50 Cent's new album devalues his skills to pay the bills

Even before you rip open the packaging on 50 Cent’s new album, “The Massacre,” you’ve got a pretty good idea of where he’s going to take you.

The rap kingpin strikes a shirtless pose on the CD cover, his chest and biceps almost popping through the plastic casing. On top of the photo, though, are sketched pencils. It’s as if his corporate bosses at Interscope Records had designers not only outline the position they wanted 50 standing in on the cover but also drew up the rapper himself.

At this point in his career, this might be the best way to engage 50. He is the rapper as a commodity.

There’s no doubt 50 is talented – and human too. He wasn’t just whipped up in some corporate boardroom. He came from the streets, equipped with real skills and a hard-knocks back story to match. But discussing him as simply a gangsta rapper isn’t enough anymore.

We could talk at length about the misogyny and violence that pervades his music. Most people don’t do enough of that.
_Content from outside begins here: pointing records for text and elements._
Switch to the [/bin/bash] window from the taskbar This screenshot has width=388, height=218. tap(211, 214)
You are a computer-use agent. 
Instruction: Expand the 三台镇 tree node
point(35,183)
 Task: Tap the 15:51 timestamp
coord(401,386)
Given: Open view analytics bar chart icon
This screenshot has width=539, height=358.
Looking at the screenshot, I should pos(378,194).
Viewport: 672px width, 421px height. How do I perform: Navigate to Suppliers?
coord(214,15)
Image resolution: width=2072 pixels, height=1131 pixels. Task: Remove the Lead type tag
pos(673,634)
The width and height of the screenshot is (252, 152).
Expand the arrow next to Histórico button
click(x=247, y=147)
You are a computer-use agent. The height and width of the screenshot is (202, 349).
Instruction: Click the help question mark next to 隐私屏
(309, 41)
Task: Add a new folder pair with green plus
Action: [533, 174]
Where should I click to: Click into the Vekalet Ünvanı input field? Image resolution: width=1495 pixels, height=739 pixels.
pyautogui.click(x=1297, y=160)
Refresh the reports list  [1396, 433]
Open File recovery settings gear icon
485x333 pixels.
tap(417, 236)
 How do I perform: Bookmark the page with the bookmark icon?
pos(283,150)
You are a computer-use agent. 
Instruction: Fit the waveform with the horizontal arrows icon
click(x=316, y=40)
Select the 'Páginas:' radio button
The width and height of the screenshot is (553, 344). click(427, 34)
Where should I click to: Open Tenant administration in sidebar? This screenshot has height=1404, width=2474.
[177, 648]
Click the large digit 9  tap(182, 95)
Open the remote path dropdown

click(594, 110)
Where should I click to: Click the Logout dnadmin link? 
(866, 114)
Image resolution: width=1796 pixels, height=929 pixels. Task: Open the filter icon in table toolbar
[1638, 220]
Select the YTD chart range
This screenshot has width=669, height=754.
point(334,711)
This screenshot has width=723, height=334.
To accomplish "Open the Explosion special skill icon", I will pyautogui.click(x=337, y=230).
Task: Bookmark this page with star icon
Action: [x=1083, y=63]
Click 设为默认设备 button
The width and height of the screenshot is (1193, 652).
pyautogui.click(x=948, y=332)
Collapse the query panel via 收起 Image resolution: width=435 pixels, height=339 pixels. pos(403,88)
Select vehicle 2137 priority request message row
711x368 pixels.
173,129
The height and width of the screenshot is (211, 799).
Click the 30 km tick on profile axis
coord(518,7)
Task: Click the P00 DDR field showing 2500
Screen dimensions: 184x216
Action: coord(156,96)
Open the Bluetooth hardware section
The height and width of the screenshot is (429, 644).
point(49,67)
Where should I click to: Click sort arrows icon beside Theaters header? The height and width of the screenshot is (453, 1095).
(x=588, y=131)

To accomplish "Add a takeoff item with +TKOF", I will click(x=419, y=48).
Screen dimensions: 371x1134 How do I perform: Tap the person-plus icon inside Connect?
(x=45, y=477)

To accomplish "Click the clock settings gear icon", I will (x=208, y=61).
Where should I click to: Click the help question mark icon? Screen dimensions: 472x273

We could also talk about the reasons why 50 is misogynistic and violent. Most people don’t do enough of that, either.

With “The Massacre,” though, buying into 50 as anything but a commodity becomes tremendously hard, especially when the rapper himself is endorsing this arrangement.

Most telling is his now infamous diss track, “Piggy Bank.” Over a crushing beat, he takes shots at, most notably, Fat Joe, Jadakiss and Nas. While his ongoing beef with Ja Rule goes beyond music (it started in the streets), 50’s new targets are simply business opportunities. What’s alarming, though, is how up front 50 is with his money-making scheme.

The chorus of “Piggy Bank” goes like this: “Clickity-clank, clickity-clank/ The money falls into my piggy bank.” At first, the sound of 50’s bank account swelling seems out of place on a diss record. But because these new rivalries are seemingly meaningless, it actually makes all the sense in the world.

Rap wars sell records. So maybe 50 should be commended for being so honest.

What 50 is forgetting, though, is that his hands aren’t the only ones dipping into his piggy bank. Jimmy Iovine and the suits at Interscope get a piece of the money 50 will make off his new war of words. And then there’s parent company Universal Music Group, whose own piggy bank grows bigger and bigger as 50’s new beefs only further the conglomerate’s corporate empire.

50 ends the song with, “This is chess not checkers, these are warning shots/ After your next move I’ll give you what I got.”

This man can deliver devastating lyrics and flow better than most MCs. But in his present position, what more does he got than a big barcode stamped on the back of his neck?